• Work instruction: Below is a listing. Return the lines from the one that contains "Select the Quick Start Guide package item" to the one that contains "At what coordinates", both ends included, verbatim and with no pictures.

• Records shown:

************

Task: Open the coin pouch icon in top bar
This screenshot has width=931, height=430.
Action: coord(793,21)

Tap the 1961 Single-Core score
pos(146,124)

************

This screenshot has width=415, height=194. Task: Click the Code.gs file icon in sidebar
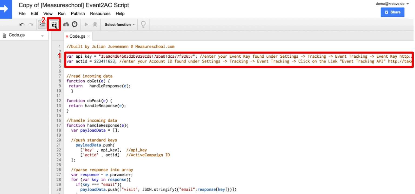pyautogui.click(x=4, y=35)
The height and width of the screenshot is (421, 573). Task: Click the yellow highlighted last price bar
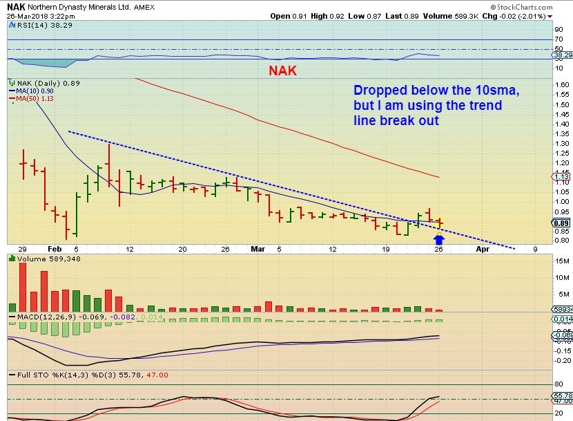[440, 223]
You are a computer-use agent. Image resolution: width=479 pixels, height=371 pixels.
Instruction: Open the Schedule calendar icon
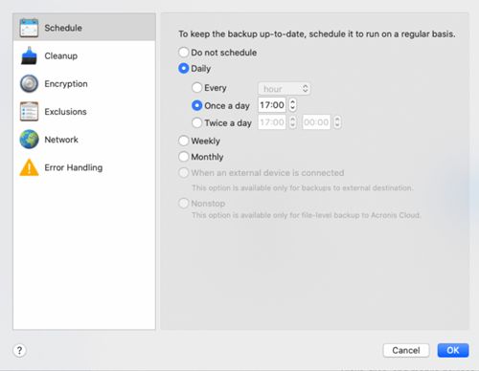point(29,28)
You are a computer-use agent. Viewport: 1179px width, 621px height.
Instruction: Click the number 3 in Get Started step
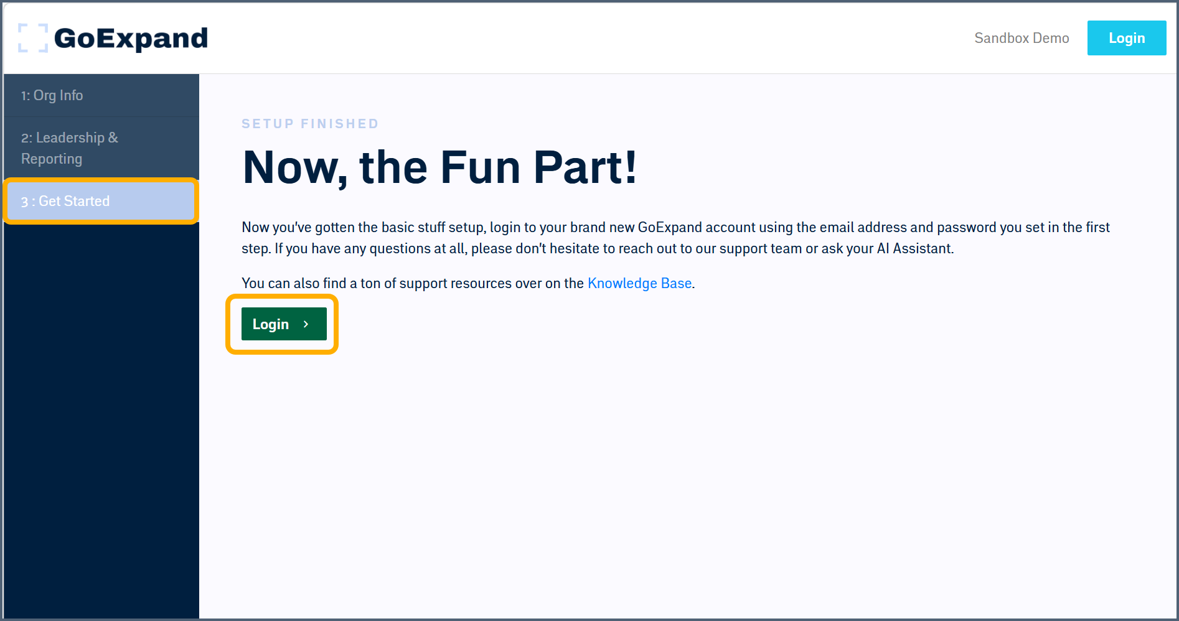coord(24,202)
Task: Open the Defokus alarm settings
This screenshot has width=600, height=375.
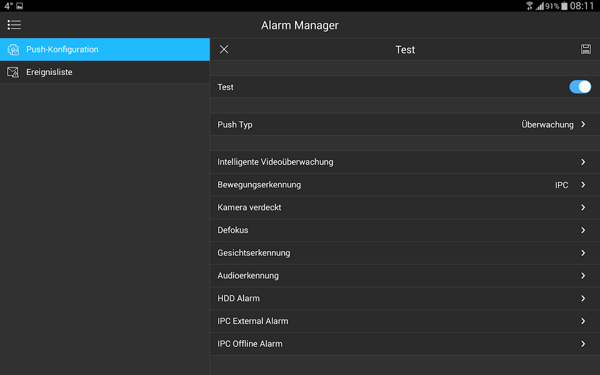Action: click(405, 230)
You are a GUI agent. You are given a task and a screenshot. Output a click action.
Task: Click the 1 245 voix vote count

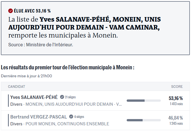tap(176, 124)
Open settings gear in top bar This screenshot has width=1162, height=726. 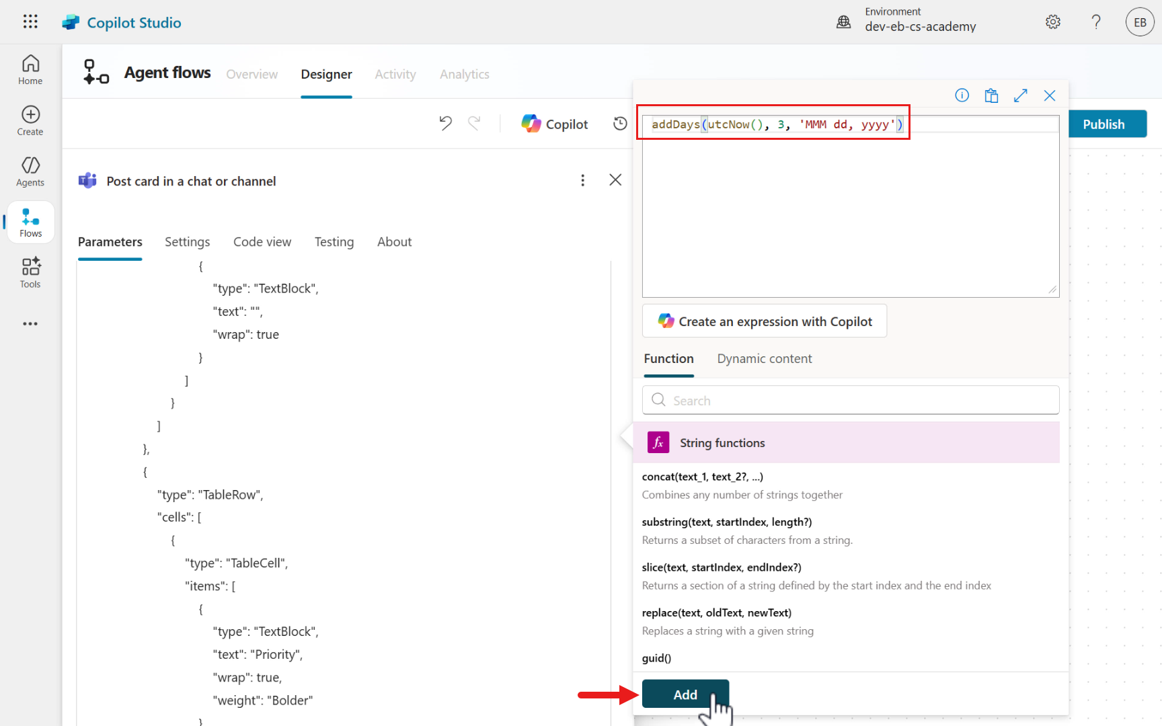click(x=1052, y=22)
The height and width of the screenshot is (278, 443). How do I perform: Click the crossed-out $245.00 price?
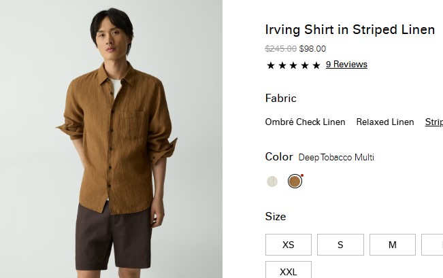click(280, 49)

************

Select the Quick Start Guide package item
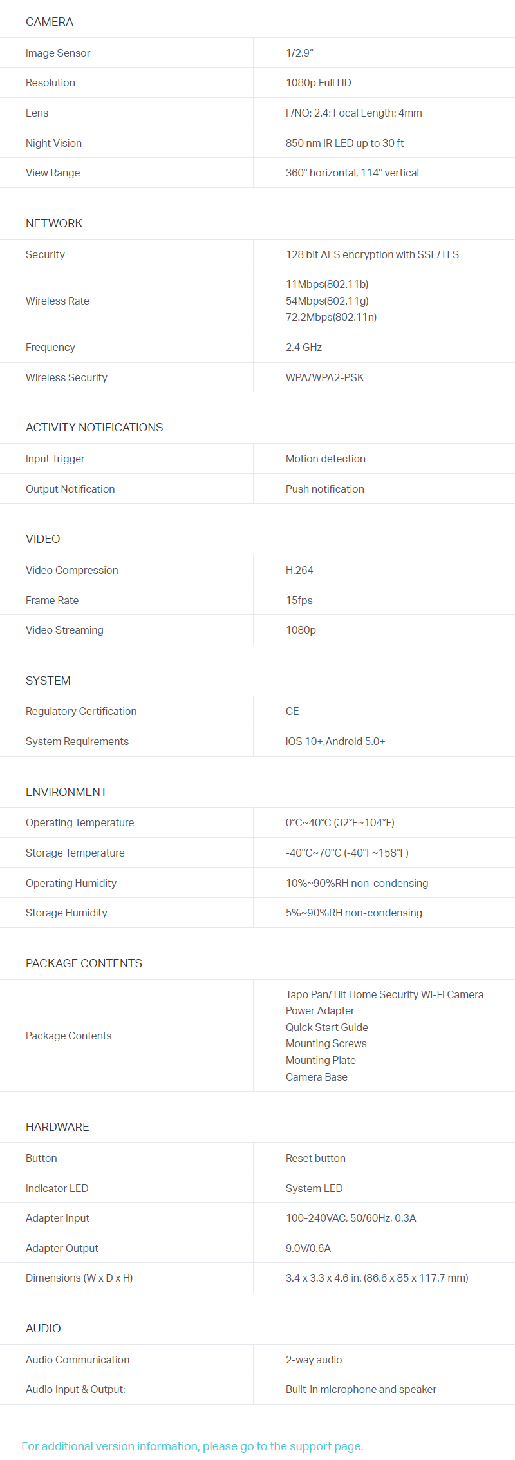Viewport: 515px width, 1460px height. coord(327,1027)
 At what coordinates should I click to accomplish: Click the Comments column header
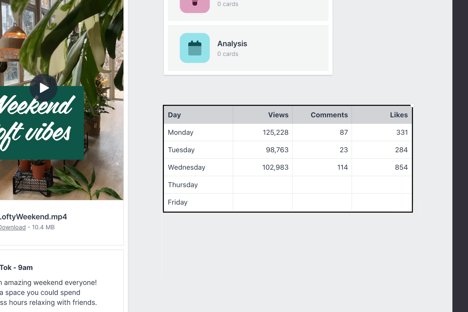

************

• Result below:
Select the Quick Start Guide package item
Viewport: 515px width, 1460px height. coord(327,1027)
 At what coordinates should I click to accomplish: Click the Comments column header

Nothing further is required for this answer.